(WORK ORDER): Render each line of the listing below as a row in a Markdown table with the columns "Row" and "Line", skipping blank lines and omitting the pictures.

(Saved entries):
++++++
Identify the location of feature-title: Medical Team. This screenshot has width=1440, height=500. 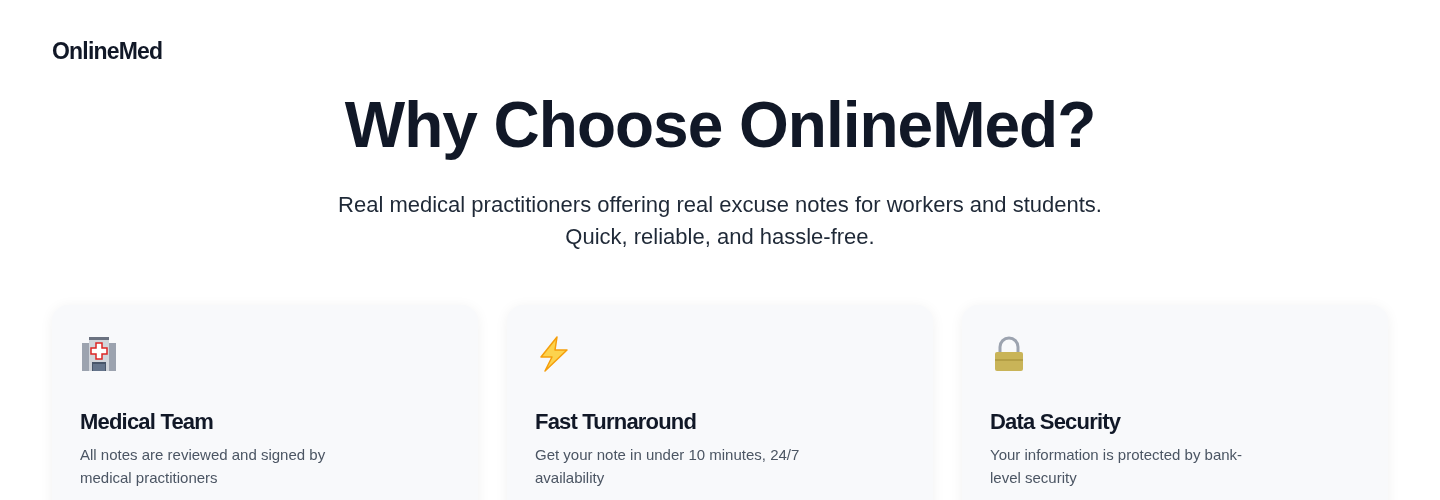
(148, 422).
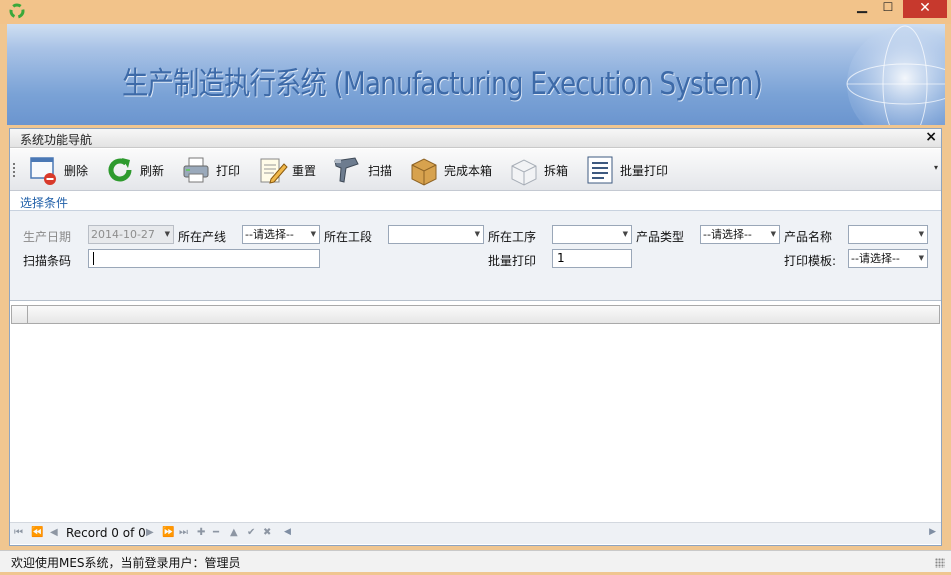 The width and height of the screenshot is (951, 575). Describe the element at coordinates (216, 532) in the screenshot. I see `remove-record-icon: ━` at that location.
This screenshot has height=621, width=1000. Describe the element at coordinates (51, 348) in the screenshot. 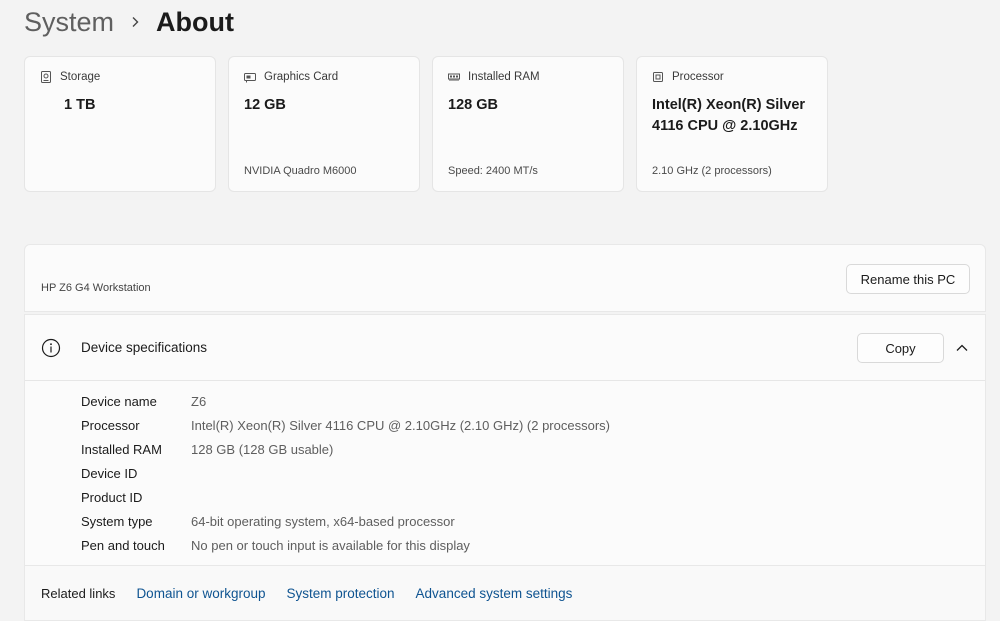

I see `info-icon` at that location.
++++++
(RESPONSE FOR THIS EXERCISE):
| Row | Line |
|---|---|
| 1 | Identify the location of feature-title: Medical Team. This screenshot has width=1440, height=500.  |
| 2 | (148, 422). |
| 3 |  The width and height of the screenshot is (951, 575). Describe the element at coordinates (216, 532) in the screenshot. I see `remove-record-icon: ━` at that location. |
| 4 | This screenshot has height=621, width=1000. Describe the element at coordinates (51, 348) in the screenshot.  |
| 5 | I see `info-icon` at that location. |